How our protagonist discovered that a key service that powers our support was absurdly vulnerable to overload, and what we did to fix it.
Part of our support infrastructure at work is an in-memory datastore, that allows us to query our outstanding support work over various dimensions, such as work type, whether it's been put on hold for some reason, etc. It's functionally equivalent to a single table in an SQL database, where you have a single dataset, boolean filters and configurable sorting.
At work, we have an in-memory datastore that powers part of our support infrastructure. Its kind of analgous to having bitmap filters with post-hoc filtering, so any use of sort/limit will sort the entire result set. And the key part here, is that the result sets can be large enough that sorts can take one or two seconds.
And for a bit of context, this service deployment wasn't autoscaled at the time, and upstream services will retry failed requests. Sometimes after a relatively short timeout. Which is fun.

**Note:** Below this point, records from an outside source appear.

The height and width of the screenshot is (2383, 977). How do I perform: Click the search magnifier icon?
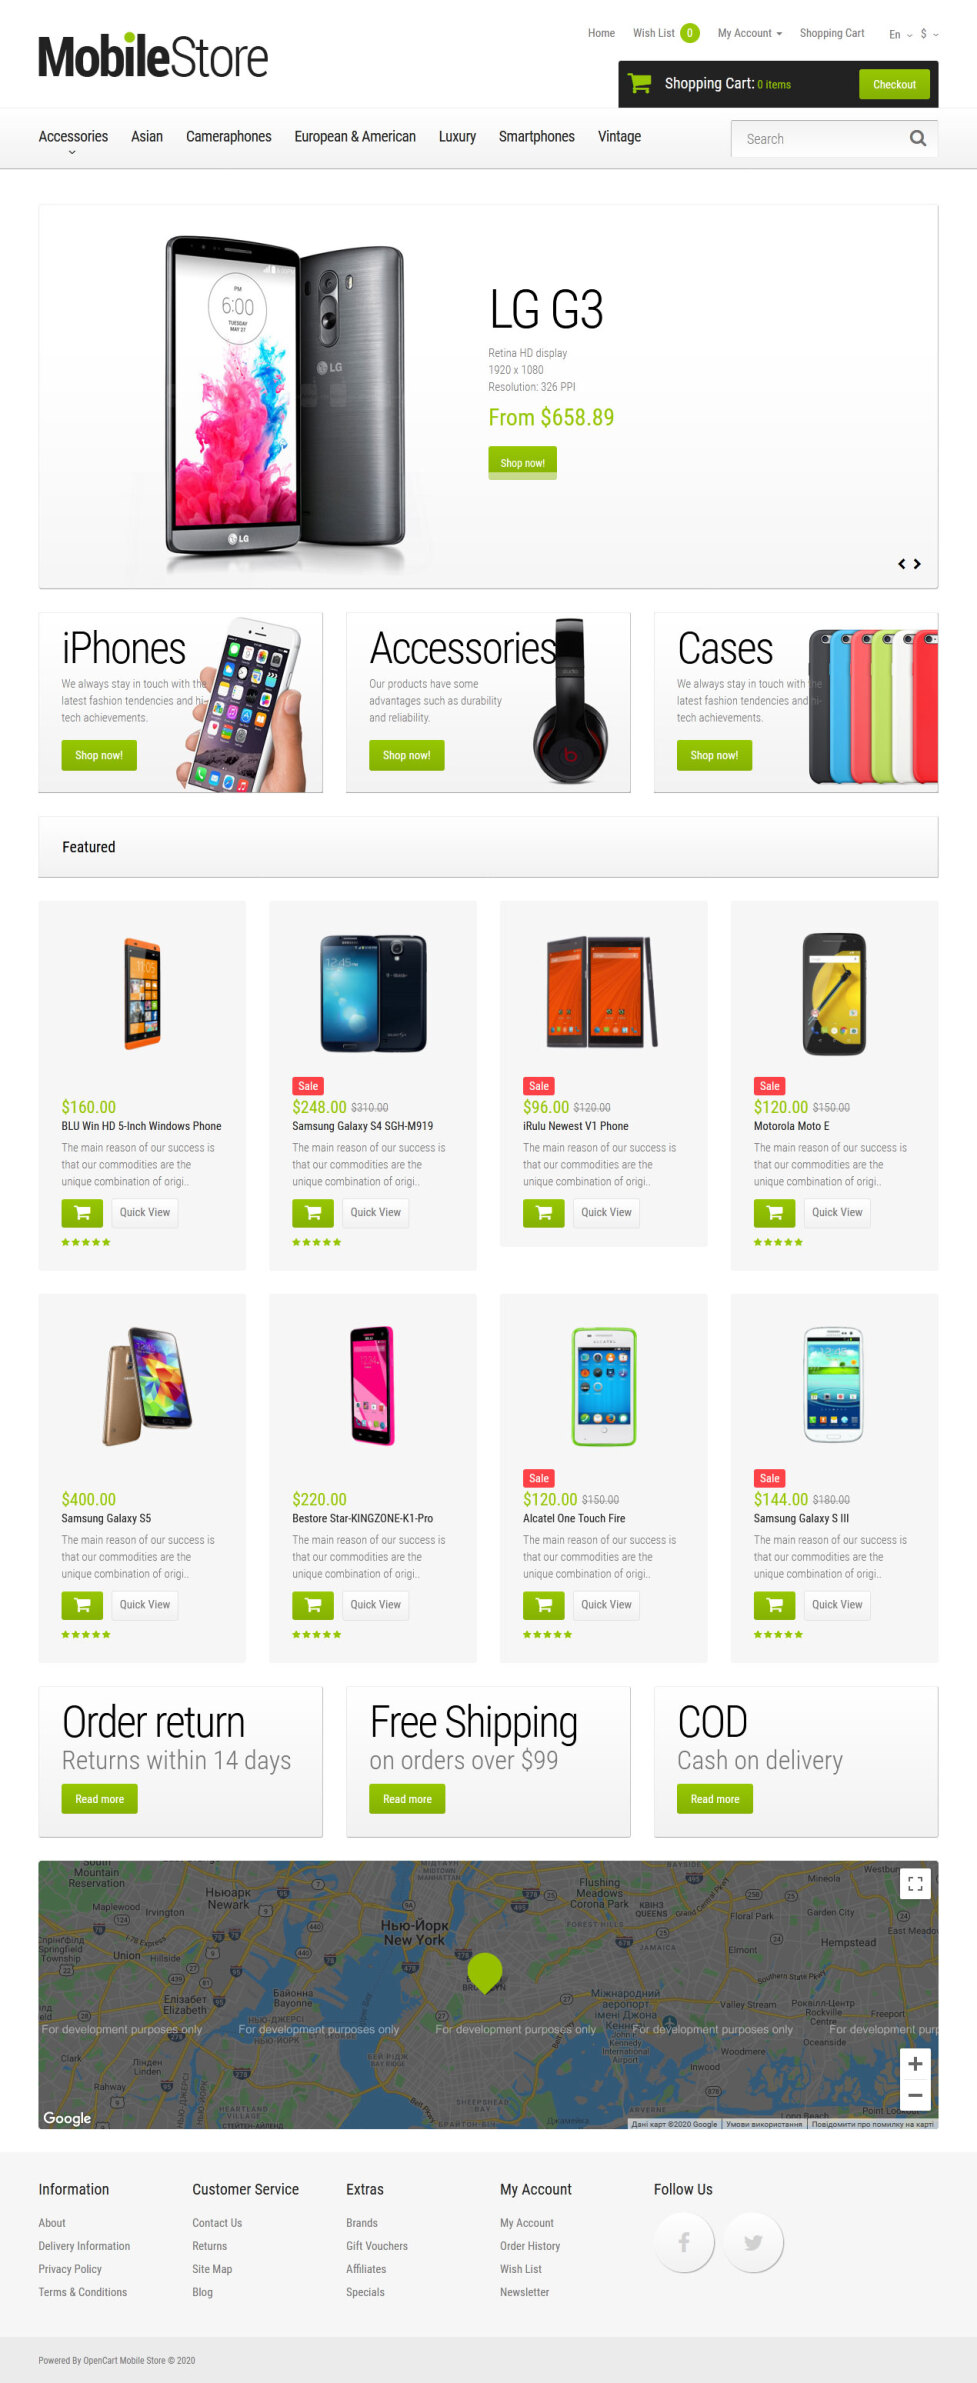tap(917, 139)
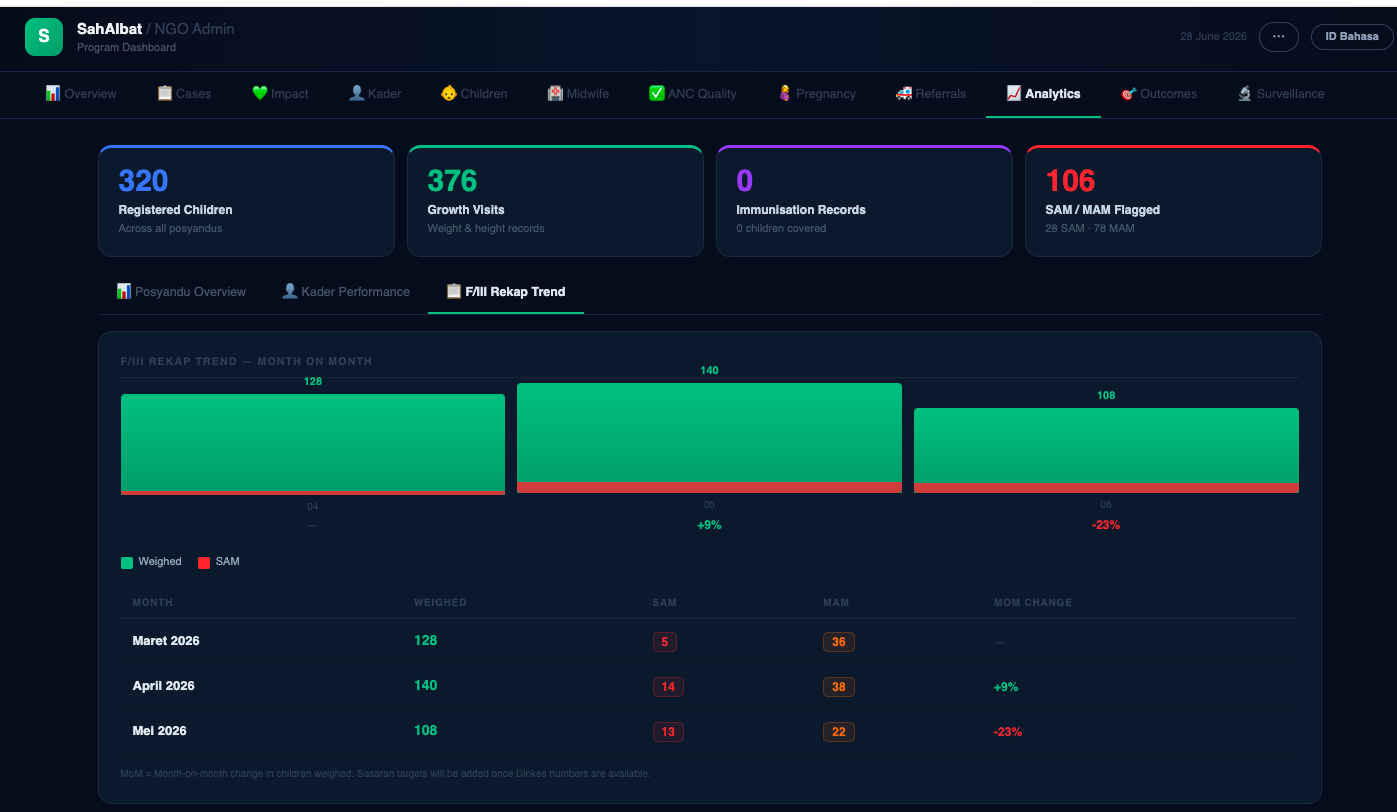Click the Overview bar chart icon
Screen dimensions: 1397x812
[x=53, y=93]
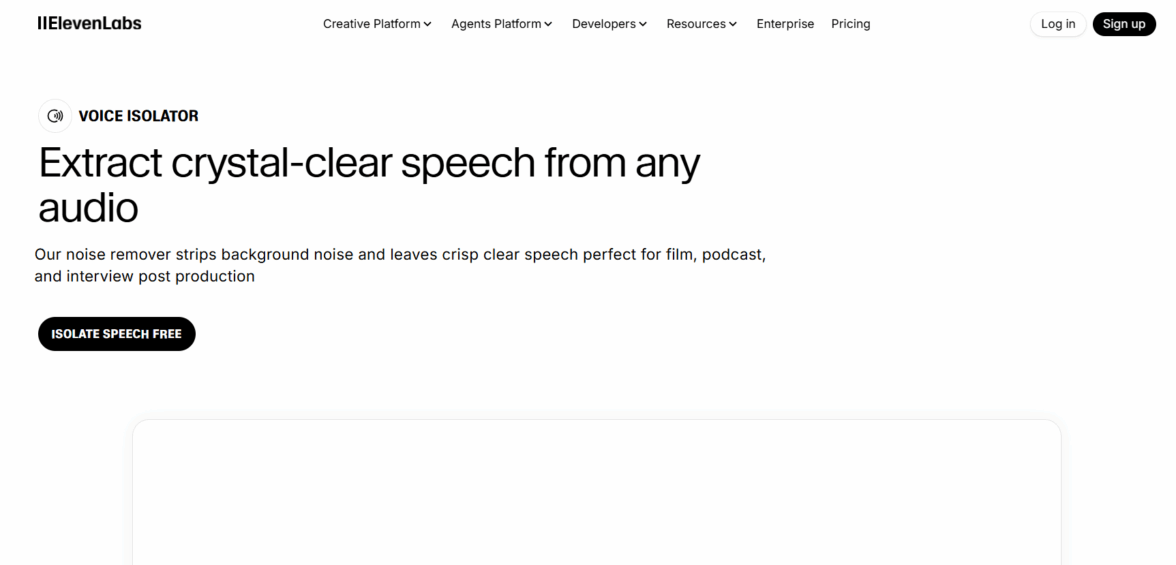Select the Developers navigation label

[x=604, y=24]
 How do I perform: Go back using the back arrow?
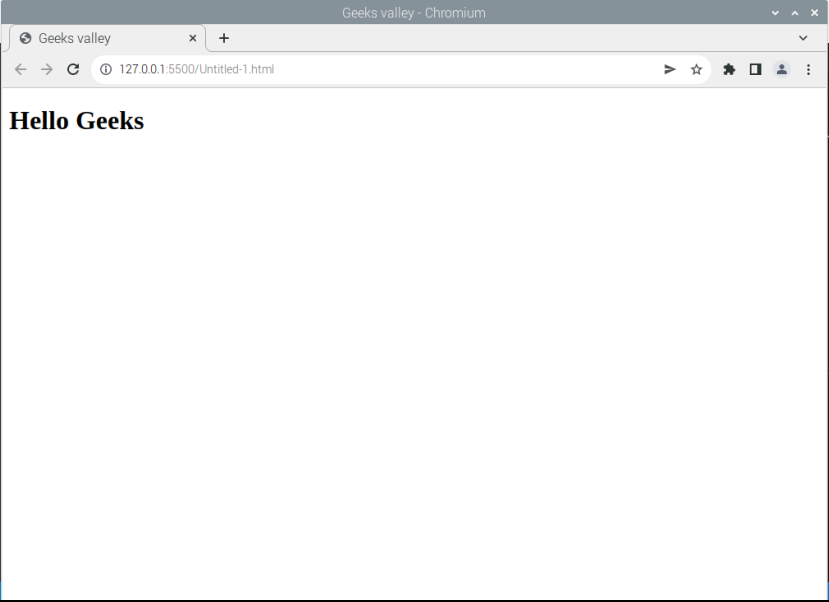click(20, 69)
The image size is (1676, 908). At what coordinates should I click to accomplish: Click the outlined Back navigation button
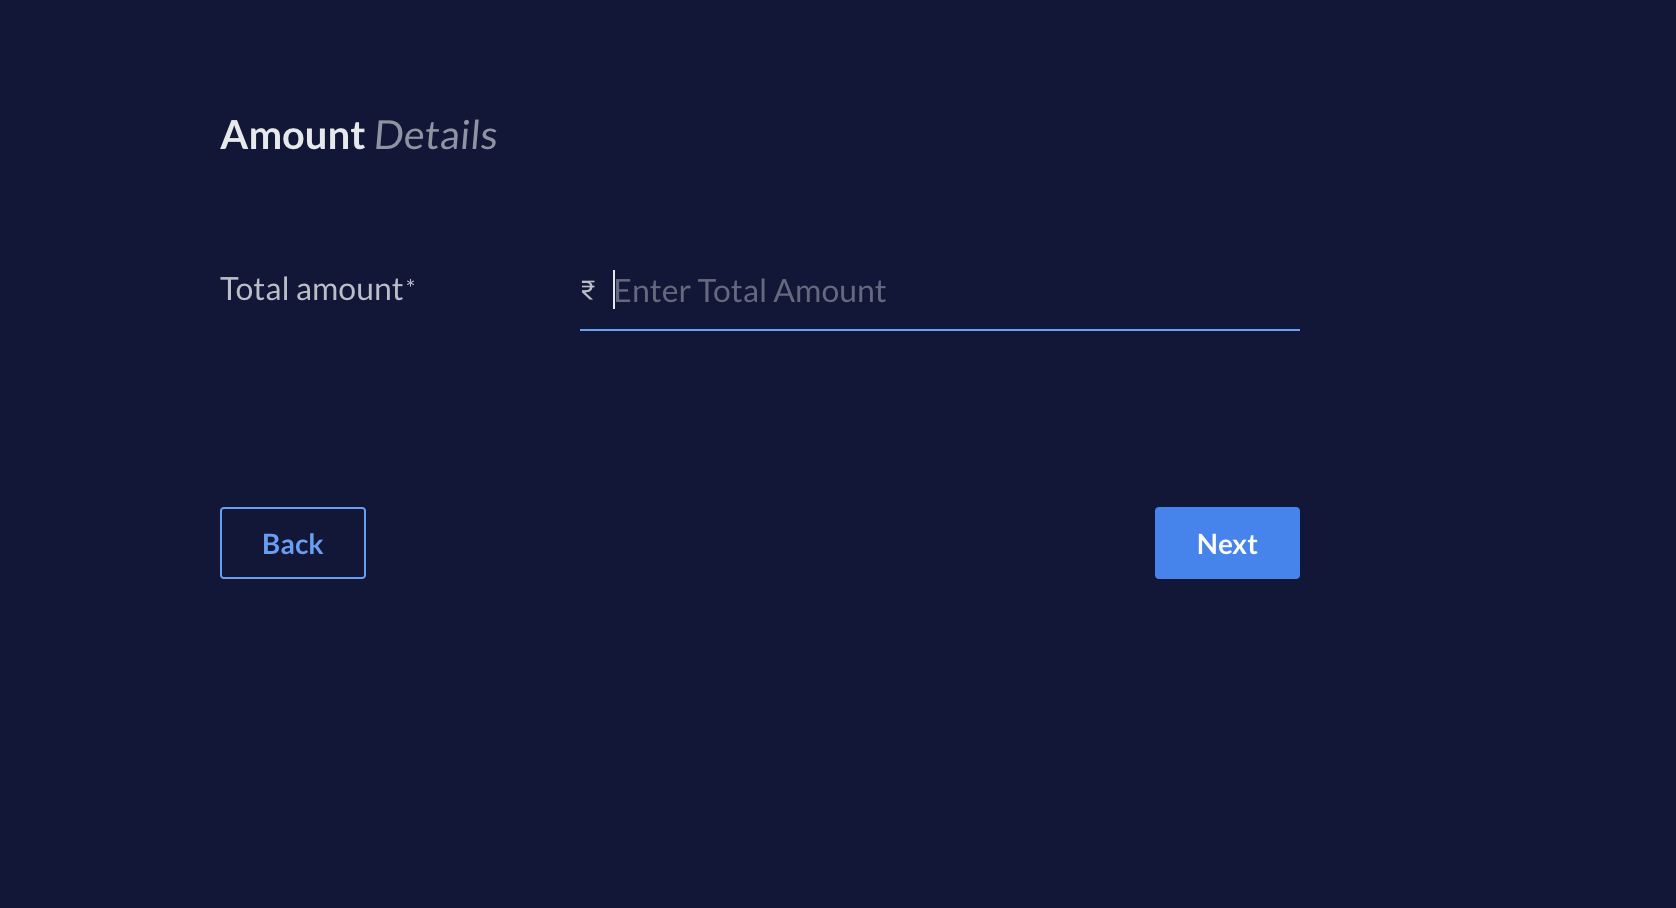tap(292, 543)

So, one day, this service had more query load than it can handle; and because of the inelasticity, it got overloaded, and queries started to take way longer (like, up to a minute vs. a typical time of up to 1-2s). Unfortunately, because this was an incident, and sometimes the panic sets in, one of my theories was that memory had gotten slower. Which of course was absurd, but under time presssure, incident brain can be very real.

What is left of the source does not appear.